India’s stock markets, which continue to rise in spite of unfavorable world events, represent the country’s increasing ‘atmanirbharta’ of domestic investment capital.
As of December 2023, foreign institutional investors (FIIs) held over 18% of businesses listed on the National Stock Exchange, while domestic institutional investors (DIIs), which include insurance companies and mutual funds, held about 16%.
According to reports given the type of domestic inflows into mutual funds and pension funds, DIIs may surpass FIIs fairly soon.
Mutual fund systematic investment plans (SIPs) reached a record high of Rs 17,610 crore in December 2023, representing a monthly accretion rate over $2 billion. With two months remaining, January will surpass the 2022–23 total of Rs 155,972 crore for a full year, having reached a total of Rs 141,923 crore in the nine months leading up to December of fiscal 2023–24.
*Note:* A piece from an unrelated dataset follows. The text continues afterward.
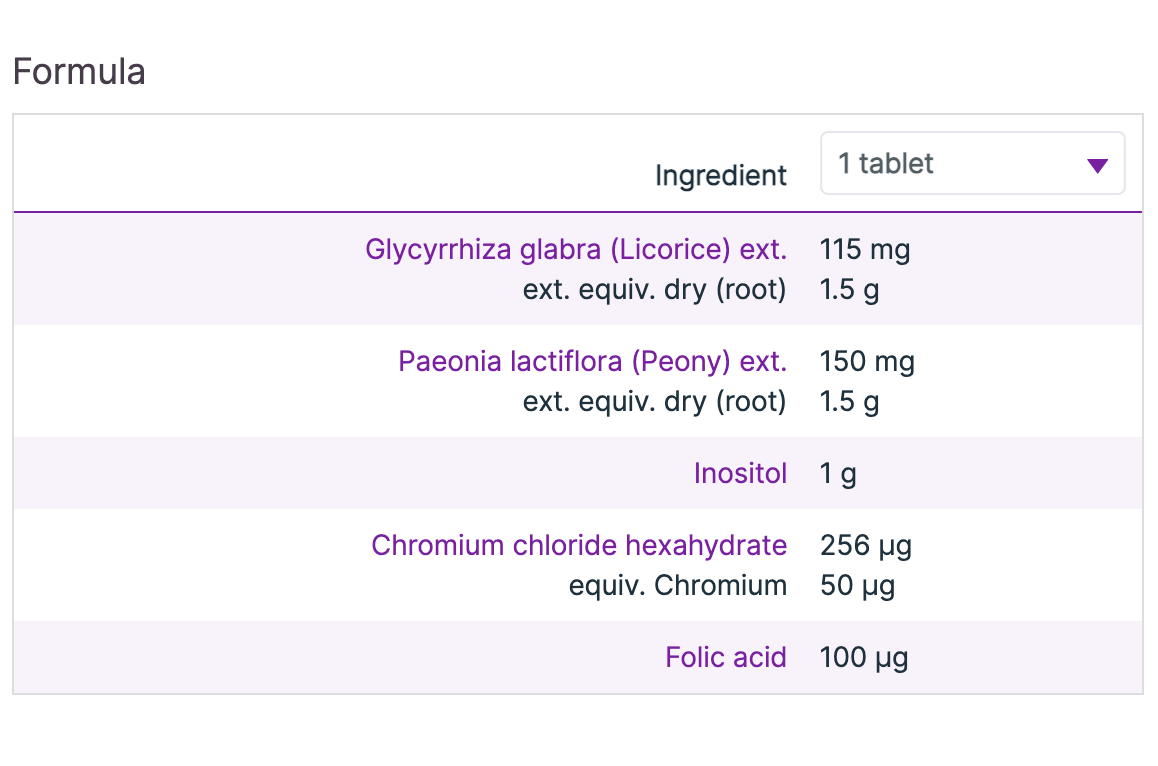This screenshot has width=1158, height=766.
Task: Click the Ingredient column label
Action: pyautogui.click(x=721, y=176)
We are talking about domestic SIP-based investments of $22–24 billion at a run rate of roughly Rs 1.8–2 lakh crore annually. Furthermore, direct contributions from high-net-worth and regular investors are not included in this.
According to a report by The Economic Times, DII investments during the last four calendar years, from 2020 to 2023 (plus a little over a month of 2024), were more than twice as high as FII investments, at Rs 549,759 crore. This suggests that the current surge in stocks is primarily driven domestically. Indian patient money is outpacing cautious foreign capital, which has seen FII withdrawals from India in two of the previous four years.
It is impossible to predict any significant fall based solely on domestic economic or political difficulties, but this is not to say that the stock market advance can go on indefinitely on domestic steam alone. In the end, prices must represent the fundamentals of business performance.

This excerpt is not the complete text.